┌─ Material provided

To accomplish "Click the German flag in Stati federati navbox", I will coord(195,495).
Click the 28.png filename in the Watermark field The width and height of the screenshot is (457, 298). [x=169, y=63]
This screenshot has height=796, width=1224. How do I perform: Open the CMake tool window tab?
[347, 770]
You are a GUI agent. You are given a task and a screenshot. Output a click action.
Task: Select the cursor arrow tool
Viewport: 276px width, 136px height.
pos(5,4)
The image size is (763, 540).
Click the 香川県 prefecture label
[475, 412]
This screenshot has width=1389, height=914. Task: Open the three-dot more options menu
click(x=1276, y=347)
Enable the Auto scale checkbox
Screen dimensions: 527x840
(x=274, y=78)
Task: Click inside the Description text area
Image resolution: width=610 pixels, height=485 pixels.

└─
┌─ Material provided

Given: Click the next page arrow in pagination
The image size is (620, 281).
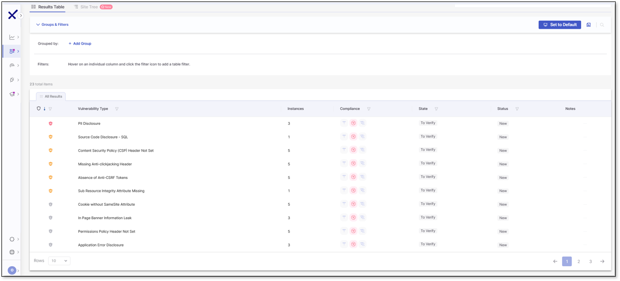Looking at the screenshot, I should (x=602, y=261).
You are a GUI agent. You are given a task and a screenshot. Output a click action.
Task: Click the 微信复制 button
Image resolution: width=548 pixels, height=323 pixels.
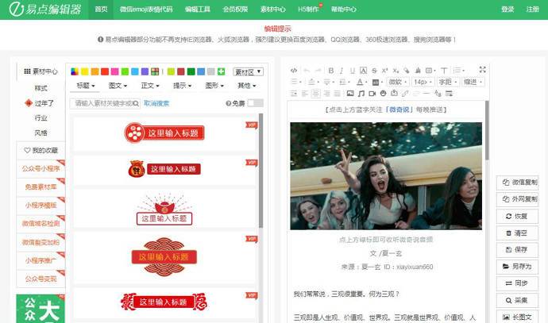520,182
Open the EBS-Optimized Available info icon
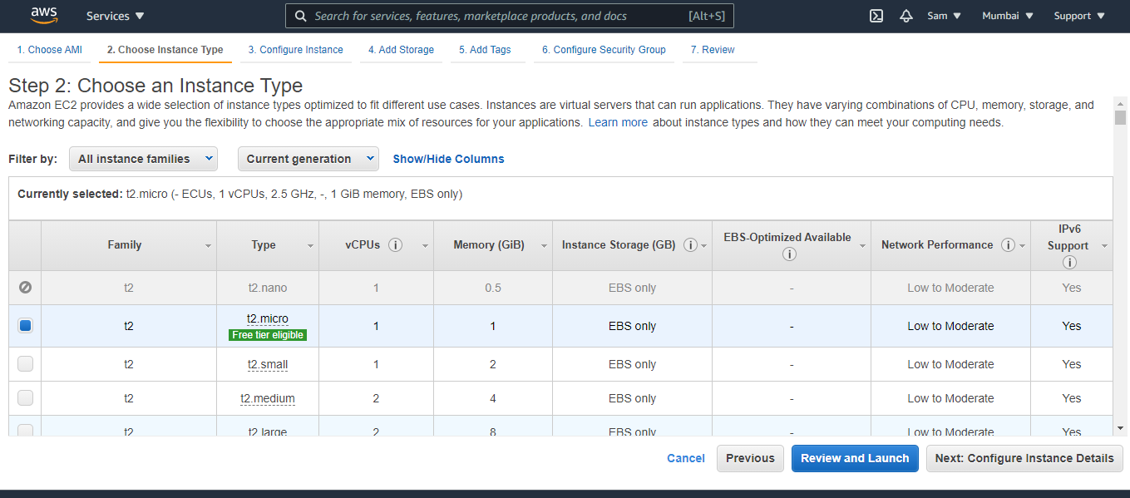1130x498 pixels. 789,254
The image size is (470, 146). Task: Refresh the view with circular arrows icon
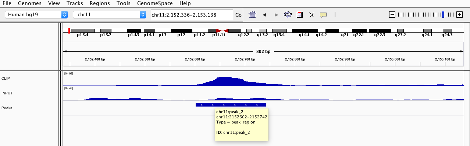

└─

• **What the exercise asks**
Reproduce the listing from the line with "Click the 28.png" up to and including the line with "Image resolution: width=610", keeping each request unchanged. Shift every coordinate in the answers up by 6.

• **Task solution**
Click the 28.png filename in the Watermark field The width and height of the screenshot is (457, 298). [x=175, y=69]
This screenshot has height=796, width=1224. How do I perform: Open the CMake tool window tab?
[353, 776]
You are a GUI agent. You are given a task and a screenshot. Output a click action.
Task: Select the cursor arrow tool
Viewport: 276px width, 136px height.
pos(11,10)
The image size is (763, 540).
Click the 香川県 prefecture label
[481, 418]
This screenshot has width=1389, height=914. Task: Open the three-dot more options menu
click(x=1282, y=353)
Enable the Auto scale checkbox
Screen dimensions: 527x840
(x=280, y=84)
Task: Click inside the Description text area
Image resolution: width=610 pixels, height=485 pixels.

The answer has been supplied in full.